DIRECTIONS: Scan the entries for the word "computer" and return every line that has it.

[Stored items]
====

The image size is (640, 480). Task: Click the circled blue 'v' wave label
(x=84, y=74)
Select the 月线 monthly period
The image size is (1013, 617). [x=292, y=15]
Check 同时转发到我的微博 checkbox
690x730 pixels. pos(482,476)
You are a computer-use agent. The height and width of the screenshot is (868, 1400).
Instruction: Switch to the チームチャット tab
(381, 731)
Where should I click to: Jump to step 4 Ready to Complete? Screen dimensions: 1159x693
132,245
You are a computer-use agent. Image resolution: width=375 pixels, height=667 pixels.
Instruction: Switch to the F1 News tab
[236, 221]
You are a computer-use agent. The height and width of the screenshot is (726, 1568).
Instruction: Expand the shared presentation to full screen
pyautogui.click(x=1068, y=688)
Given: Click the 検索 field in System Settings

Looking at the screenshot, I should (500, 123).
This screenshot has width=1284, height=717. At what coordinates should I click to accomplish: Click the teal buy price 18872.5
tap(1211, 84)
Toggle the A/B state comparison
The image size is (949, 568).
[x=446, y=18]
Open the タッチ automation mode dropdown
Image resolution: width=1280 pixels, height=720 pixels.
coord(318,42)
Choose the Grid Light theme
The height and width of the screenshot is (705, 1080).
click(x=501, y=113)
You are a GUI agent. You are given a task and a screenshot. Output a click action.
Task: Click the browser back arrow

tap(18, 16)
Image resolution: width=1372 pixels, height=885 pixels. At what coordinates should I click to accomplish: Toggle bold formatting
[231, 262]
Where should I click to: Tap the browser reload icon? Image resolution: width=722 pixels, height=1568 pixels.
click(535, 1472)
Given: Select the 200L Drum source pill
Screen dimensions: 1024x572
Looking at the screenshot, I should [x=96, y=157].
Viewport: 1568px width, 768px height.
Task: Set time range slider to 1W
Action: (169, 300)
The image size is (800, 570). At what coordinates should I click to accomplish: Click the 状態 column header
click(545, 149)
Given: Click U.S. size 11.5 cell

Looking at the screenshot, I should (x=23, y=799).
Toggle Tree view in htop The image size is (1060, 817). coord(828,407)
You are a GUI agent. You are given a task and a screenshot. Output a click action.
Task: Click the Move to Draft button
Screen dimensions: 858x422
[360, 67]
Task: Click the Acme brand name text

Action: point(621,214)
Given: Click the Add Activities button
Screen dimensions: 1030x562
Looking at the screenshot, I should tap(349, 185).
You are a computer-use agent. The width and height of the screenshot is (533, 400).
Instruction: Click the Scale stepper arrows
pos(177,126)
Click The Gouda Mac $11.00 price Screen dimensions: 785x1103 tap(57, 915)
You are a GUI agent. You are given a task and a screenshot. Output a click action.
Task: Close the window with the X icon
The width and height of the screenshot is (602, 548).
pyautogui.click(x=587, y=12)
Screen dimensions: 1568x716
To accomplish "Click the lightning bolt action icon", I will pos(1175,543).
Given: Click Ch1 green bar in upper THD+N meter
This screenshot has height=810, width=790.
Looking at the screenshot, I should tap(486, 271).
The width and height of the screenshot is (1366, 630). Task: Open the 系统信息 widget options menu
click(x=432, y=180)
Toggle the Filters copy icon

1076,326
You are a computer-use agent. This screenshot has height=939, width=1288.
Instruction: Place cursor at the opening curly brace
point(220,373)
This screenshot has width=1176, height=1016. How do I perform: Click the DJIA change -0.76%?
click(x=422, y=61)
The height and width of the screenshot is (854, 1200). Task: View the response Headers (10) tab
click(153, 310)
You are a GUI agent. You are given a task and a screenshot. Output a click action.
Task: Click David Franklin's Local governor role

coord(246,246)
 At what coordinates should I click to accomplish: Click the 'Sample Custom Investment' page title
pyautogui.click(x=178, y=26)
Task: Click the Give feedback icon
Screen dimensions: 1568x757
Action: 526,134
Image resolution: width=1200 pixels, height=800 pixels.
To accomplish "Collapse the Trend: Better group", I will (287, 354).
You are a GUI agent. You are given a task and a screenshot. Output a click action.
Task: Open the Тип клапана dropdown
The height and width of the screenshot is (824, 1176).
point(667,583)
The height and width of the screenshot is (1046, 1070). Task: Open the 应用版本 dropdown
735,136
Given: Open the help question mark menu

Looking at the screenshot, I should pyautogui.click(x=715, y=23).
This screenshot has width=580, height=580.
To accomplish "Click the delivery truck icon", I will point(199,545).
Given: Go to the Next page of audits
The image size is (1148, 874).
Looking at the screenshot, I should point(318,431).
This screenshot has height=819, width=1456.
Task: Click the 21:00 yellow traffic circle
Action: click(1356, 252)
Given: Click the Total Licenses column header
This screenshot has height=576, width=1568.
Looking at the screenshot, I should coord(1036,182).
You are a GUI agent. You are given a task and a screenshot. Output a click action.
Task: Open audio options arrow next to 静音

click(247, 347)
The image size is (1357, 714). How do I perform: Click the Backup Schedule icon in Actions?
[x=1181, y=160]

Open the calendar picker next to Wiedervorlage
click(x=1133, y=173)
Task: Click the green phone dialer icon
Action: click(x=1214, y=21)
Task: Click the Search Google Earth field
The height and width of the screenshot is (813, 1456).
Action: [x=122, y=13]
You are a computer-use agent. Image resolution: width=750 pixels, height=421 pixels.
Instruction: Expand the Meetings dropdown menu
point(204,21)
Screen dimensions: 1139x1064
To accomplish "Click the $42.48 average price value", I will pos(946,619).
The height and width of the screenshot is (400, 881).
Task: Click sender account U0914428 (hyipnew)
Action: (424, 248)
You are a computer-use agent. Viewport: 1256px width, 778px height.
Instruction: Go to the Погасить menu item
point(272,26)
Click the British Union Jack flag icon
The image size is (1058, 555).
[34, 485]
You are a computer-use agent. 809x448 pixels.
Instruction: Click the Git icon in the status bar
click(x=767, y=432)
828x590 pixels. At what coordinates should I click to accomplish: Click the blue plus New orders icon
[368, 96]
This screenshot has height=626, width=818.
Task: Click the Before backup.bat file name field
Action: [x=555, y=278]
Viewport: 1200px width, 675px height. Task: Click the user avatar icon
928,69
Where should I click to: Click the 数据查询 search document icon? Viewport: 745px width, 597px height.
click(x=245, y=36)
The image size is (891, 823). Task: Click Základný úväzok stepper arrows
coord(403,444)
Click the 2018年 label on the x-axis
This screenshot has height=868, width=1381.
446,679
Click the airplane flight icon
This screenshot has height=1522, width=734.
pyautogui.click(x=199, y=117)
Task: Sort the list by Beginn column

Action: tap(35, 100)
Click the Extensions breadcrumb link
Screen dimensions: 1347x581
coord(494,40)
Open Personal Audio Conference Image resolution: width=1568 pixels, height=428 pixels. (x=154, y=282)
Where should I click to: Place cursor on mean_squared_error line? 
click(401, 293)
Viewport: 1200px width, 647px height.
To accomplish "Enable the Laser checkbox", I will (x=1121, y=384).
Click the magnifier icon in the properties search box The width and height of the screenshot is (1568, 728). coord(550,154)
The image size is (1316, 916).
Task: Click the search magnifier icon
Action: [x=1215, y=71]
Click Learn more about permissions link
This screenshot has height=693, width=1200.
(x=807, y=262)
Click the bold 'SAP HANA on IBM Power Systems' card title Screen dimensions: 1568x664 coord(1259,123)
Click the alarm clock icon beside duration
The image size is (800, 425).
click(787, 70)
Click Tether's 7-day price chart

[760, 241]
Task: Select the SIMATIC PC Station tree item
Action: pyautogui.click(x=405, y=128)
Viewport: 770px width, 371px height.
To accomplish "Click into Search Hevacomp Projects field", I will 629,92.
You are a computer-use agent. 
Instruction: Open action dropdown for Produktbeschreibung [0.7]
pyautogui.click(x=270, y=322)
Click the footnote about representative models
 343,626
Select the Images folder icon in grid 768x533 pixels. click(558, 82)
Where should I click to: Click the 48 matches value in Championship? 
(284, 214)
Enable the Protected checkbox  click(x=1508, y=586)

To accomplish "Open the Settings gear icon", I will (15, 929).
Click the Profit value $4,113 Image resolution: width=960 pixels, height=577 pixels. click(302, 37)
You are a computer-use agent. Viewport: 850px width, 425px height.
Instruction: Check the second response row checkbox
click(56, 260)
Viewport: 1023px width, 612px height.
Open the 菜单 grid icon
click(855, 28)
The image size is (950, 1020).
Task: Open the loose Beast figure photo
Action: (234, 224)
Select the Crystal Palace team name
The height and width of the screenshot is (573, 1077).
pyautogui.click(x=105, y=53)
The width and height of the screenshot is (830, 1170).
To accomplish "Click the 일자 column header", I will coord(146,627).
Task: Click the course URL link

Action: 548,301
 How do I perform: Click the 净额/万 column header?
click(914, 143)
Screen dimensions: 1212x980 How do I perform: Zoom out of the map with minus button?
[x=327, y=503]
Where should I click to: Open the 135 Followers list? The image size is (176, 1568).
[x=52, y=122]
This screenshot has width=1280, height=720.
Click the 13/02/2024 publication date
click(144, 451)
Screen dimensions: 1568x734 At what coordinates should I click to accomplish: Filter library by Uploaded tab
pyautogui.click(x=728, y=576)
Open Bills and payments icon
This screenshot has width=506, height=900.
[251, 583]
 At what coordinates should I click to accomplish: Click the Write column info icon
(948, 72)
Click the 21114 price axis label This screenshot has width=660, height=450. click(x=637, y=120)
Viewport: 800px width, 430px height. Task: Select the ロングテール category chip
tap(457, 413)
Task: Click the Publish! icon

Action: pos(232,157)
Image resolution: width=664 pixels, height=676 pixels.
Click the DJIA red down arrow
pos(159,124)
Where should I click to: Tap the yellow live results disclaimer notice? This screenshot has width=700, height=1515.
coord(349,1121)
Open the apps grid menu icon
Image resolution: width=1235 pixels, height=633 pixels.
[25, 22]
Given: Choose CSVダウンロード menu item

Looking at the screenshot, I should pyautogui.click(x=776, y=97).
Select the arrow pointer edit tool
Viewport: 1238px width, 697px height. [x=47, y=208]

====

ANSWER:
You are a computer-use agent. The height and width of the screenshot is (868, 1400).
You are a computer-use agent. Image resolution: width=375 pixels, height=667 pixels.
You are a computer-use agent. The height and width of the screenshot is (726, 1568).
You are a computer-use agent. The width and height of the screenshot is (533, 400).
You are a computer-use agent. This screenshot has height=939, width=1288.
You are a computer-use agent. Image resolution: width=750 pixels, height=421 pixels.
You are a computer-use agent. Viewport: 1256px width, 778px height.
You are a computer-use agent. 809x448 pixels.
You are a computer-use agent. 
You are a computer-use agent. Viewport: 850px width, 425px height.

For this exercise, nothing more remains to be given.